Compositional Strategy of the Book of Judges: An Inductive, Rhetorical Study
Leiden: Brill, 2006 pp. xii + 287. $134.00
Supplements to Vetus Testamentum, 111
Description: This volume represents an inductive, literary/rhetorical analysis of the book of Judges to determine whether recent synchronic approaches that read the book as an integrated whole are indeed justified. As possible rhetorical links connecting Judges' prologue (1:1-2:5), epilogue (17:1-21:25), and central section (2:6-16:31) are examined in detail and the implications of such links carefully considered, the author concludes that, contrary to the consensus view that sees the central section of Judges as a part of Deuteronomistic History and the prologue and epilogue as later additions, the book in its current form may have been a unified composition of a single creative author.

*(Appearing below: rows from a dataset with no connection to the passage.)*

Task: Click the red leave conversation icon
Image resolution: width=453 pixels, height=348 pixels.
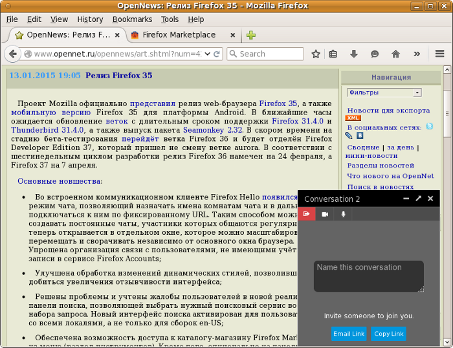Action: (x=307, y=214)
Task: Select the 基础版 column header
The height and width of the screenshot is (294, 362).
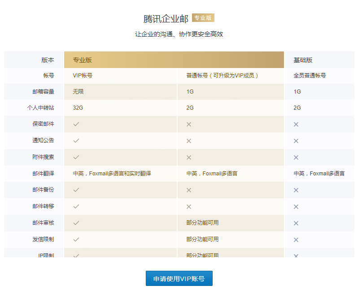Action: click(x=303, y=60)
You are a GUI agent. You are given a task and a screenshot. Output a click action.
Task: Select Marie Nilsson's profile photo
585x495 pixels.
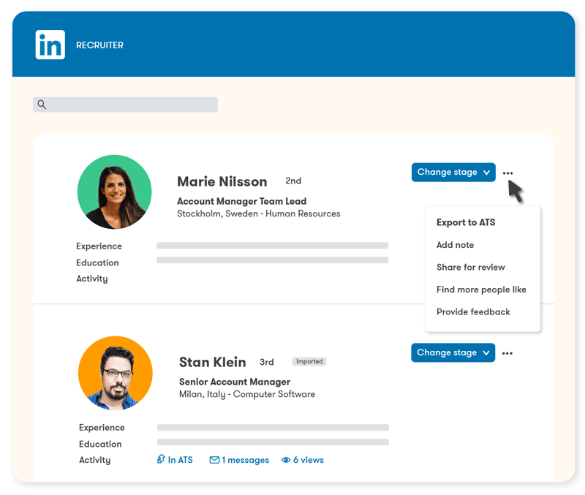click(115, 192)
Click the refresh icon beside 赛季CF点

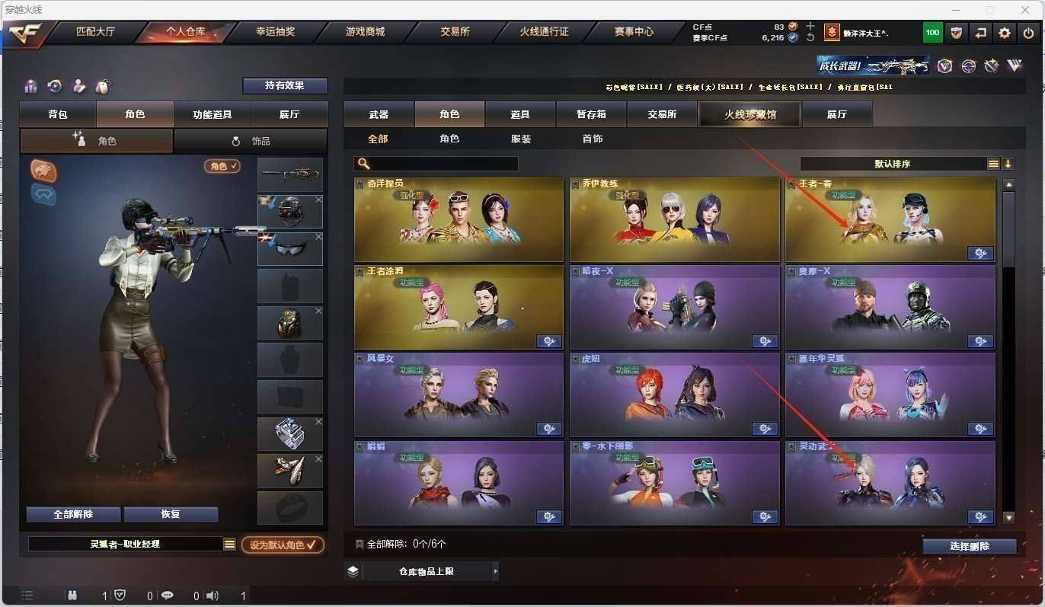(810, 37)
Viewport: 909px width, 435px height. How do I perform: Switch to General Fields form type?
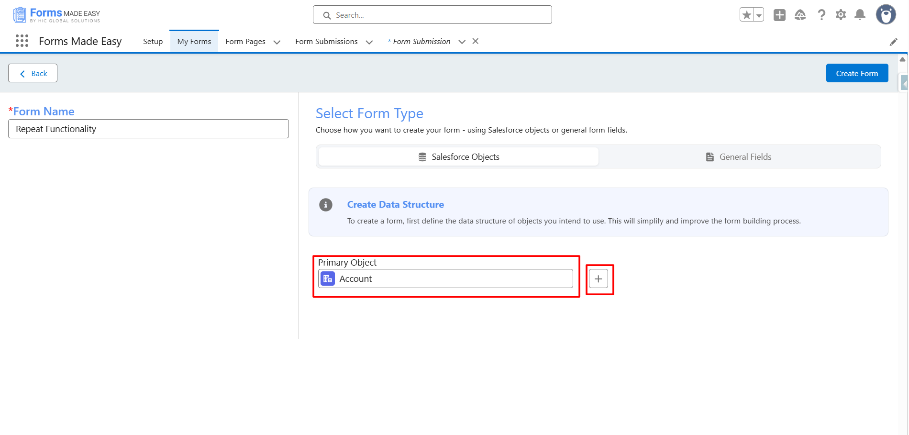pyautogui.click(x=739, y=157)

If so, not only does this have significant implications for the validity of the Deuteronomistic History Hypothesis, a new possibility also emerges which sees the interpretive key to the book as residing in the prologue and epilogue rather than the central section.
Subjects: Bible, Hebrew Bible/Old Testament, Historical Books, Judges, Literature, Methods, Literary Approaches, Rhetorical Criticism
Review by Klaas Spronk
Citation: Klaas Spronk, review of Gregory Wong, Compositional Strategy of the Book of Judges: An Inductive, Rhetorical Study, Review of Biblical Literature [http://www.bookreviews.org] (2007).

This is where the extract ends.